→ Given problem
Copy the following lines word for word.

===

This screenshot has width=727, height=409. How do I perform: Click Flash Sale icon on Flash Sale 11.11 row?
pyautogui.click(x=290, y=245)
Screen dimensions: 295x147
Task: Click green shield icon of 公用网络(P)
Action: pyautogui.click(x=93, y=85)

===

→ Exercise result
This screenshot has width=727, height=409. How do I perform: Click Flash Sale icon on Flash Sale 11.11 row?
pyautogui.click(x=290, y=245)
Screen dimensions: 295x147
Task: Click green shield icon of 公用网络(P)
Action: pyautogui.click(x=93, y=85)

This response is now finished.